Wann die Förderung jedoch Realität werden kann, ist unklar. Auf Anfrage erklärt das Bundesverkehrsministerium lediglich, dass man an der Umsetzung arbeite. Details gibt es nicht. Das Ministerium stellt lediglich in Aussicht, dass die Förderung bereits im kommenden Jahr beginnen könnte, sofern denn die Haushaltsmittel bereitgestellt werden.

"Das schadet dem Standort Deutschland"

Falk zeigt Verständnis - schließlich müsse die Bundesregierung neue Strukturen aufbauen. "Aber wir dürfen nicht mehr allzu lange warten, sonst hängen uns die anderen Länder noch mehr ab", warnt Falk.
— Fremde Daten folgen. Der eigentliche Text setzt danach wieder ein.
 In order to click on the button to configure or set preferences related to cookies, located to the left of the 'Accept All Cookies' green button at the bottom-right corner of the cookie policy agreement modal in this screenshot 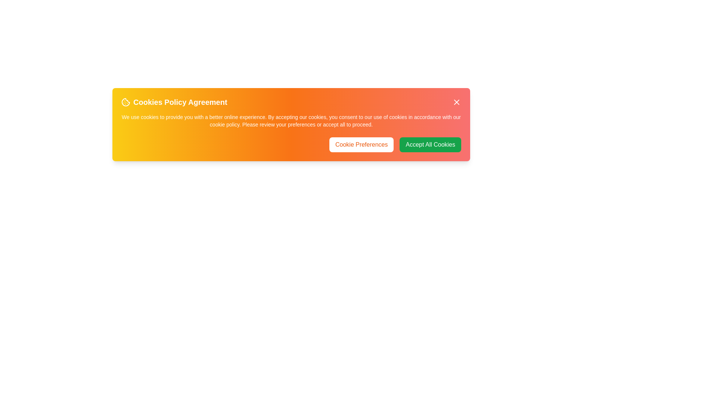, I will do `click(362, 145)`.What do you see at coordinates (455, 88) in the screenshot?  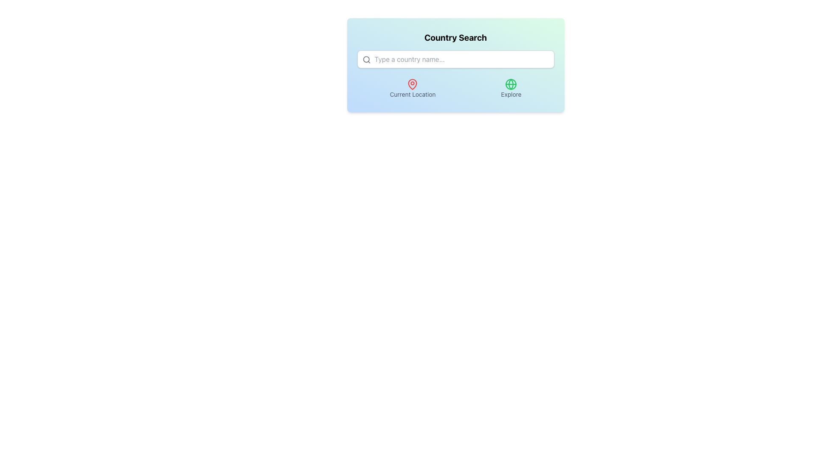 I see `the dual-button segmented control UI component` at bounding box center [455, 88].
Schon heute habe Deutschland gegenüber Ländern wie Frankreich einen Kostennachteil von 30 Prozent.

Die Hoffnungen der Branche liegen auf der Digital-Staatsministerin Dorothee Bär, die in diesem Jahr anstelle der Kanzlerin die Gamescom eröffnen wird. Ob die CSU-Politikerin jedoch etwas erreichen kann, hängt nicht von ihr allein ab. So ist für das Förderprogramm das Bundesverkehrsministerium zuständig, für die Förderung des E-Sports hingegen muss sie im Innenministerium vorstellig werden.

In dem Punkt macht die Opposition pünktlich zur Gamescom Druck. So hat die FDP-Bundestagsfraktion einen 49 Punkte umfassenden Fragenkatalog an die Bundesregierung geschickt, in dem die Parlamentarier Aufklärung darüber verlangen, wie es denn um die Anerkennung des E-Sports stehe. "Es wurde im vergangenen Jahr viel versprochen - bisher herrscht aber seitens der Bundesregierung Funkstille", klagt die Bundestagsabgeordnete Nicola Beer. So konnten internationale E-Sport-Teams zu großen Turnieren nicht nach Deutschland einreisen, weil ihnen Visa verweigert wurden. "Das schadet dem Standort Deutschland", sagt Beer.

Olympia muss warten

Auch wenn die Bundesregierung den E-Sport anerkennen möchte - bei den Sportverbänden stößt der Plan auf Widerstand. Zwar haben erste Fußball-Bundesligisten eigene E-Sport-Teams gebildet. Doch hier werden vorwiegend Sportspiele wie FIFA gespielt. First-Person-Shooter wie der E-Sport-Klassiker Counter-Strike sind für manche Sportfunktionäre keine Option, für E-Sport-Fans jedoch unverzichtbar.

Zuletzt traf IOC-Präsident Thomas Bach in Lausanne mit Vertretern des E-Sports zusammen, doch er schickte sie mit einer Absage nach Hause: "Wir haben eine rote Linie, wenn es um eine Aktivität geht, bei der es um die Verherrlichung von Gewalt oder Diskriminierung geht", erklärte Bach. Über die Aufnahme von E-Sports in die Olympischen Sportarten könne sein Nachfolger entscheiden. Das hieße, dass E-Sport wohl frühestens in zehn Jahren olympisch werden kann. Für die schnelllebige Szene wäre das eine Ewigkeit.